Tuesday, June 03, 2008

Zen Dayley: The tendon sheath we all know and love

Roy Halladay against Joba Chamberlain tonight, what could be better... well, for starters, Alex Rios getting the ball in the air.

  • The great power outage is making talk of a Triple Crown viable again, since the Astros' Lance Berkman and the Rangers' Josh Hamilton are already raising speculation.

    Conditions that cause fewer players to hit 50 homers, or drive in 140 runs means the Triple Crown has gone from next to impossible to the neighbourhood of impossible, if that makes any sense. Gary Sheffield (.330, 33 HR, 105 RBI) took the last serious run at the Triple Crown in 1992 in a scoring-starved setting of just 3.88 runs per game.

    The only other player who's even come close in the past 40 years was Dick Allen in 1972. Allen played in a league where the average team scored only 3.47 runs per game. Now you know why the DH was brought in the following season. Allen won the home run (37) and RBI (113) titles and led in batting average as late as Sept. 8, before finishing third at .308 in a league where only six players cracked the .300 mark.

    Of course, the last two Triple Crowns, Carl Yastrzemski's in 1967 and Frank Robinson's in 1966, came during what us statgeeks call baseball's second Dead Ball Era. Hell, going way back, when Ted Williams did it in 1942, scoring was down more than a half-run per game from the previous season (4.26, from 4.74), which stemmed from changes made to the wartime baseball.

    The analogy doesn't quite fit for the 1920s and '30s when Rogers Hornsby and Jimmie Foxx turned the trick in high-run environments. Then again, Babe Ruth never did it (one year he led in homers and RBI but hit "only" .393 and lost the batting title by eight points; the next year, he won his only batting title, but was second in RBI).

    Just for interest's sake, here's the run-scoring environment the seven most recent Triple Crown seasons were achieved in:

    Mickey Mantle, 1956: 4.66
    Joe Medwick, 1937: 4.51
    Ted Williams, 1942: 4.26
    Ted Williams (again), 1947: 4.14
    Chuck Klein, 1933: 3.97
    Frank Robby, '66: 3.89
    Yaz, '67: 3.70
    Far be it to point out that if the Triple Crown should really be leading the league in on-base percentage, homers and runs scored. Ruth did that seven times. Michael Jack Schmidt also did so in 1981, a strike season.
  • David Ortiz's injury to his left wrist is not unlike "the one Curt Schilling had in his ankle in 2004." Hold off on bloody wristband jokes, since in all seriousness, ShysterBall notes it was the tendon sheath that reduced Nomar Garciaparra from a future Hall of Famer to the second-most famous athlete in his own home, and also scuppered the late Ken Caminiti's career, among other things.
  • Rest assured that Jamie Campbell's "the Blue Jays ... are stealing bases and dropping bunts to get men across (and, my, isn’t it fun to watch)" iCab entry did raise some eyebrows.
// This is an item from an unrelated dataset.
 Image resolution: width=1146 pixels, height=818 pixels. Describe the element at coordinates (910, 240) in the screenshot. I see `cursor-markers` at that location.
    Watching at a team that's 12th in a 14-team league in doing the one thing you have to do to win a ballgame -- score some fruckin' runs -- is fun? It's fun only insofar as pacing nervously around your apartment during games in May wondering where the runs are going to come from and getting angry when a member of the best starting rotation the Jays have had in 15-plus years has the temerity to give up two runs in a game is fun? Granted, it does help fill in the evenings for a guy who, let's admit it, doesn't have anything else going on most nights.

    Come to think of it, it is kind of fun. Well-stated, Jamie Campbell.

    (Yes, folks, it's fruckin' ... not a F-bomb and not the overused frickin' ... spread the word.)
  • Succeeding on exactly two-thirds of your stolen base tries is a net gain of nuthin'. The National Post has an article today on the Jays' base-stealing that doesn't mention that their success rate is 67%, third-worst in the entire major leagues. The other 13 teams in the AL have made it 74% of the time.

    The Jays have 38 steals and have been thrown out 19 times -- that's 19 runners taken off the bases and 19 outs, or zero net stolen bases. The Red Sox have 30 net steals (52 steals, 11 caught stealing), although almost all of that comes from Jacoby Ellsbury.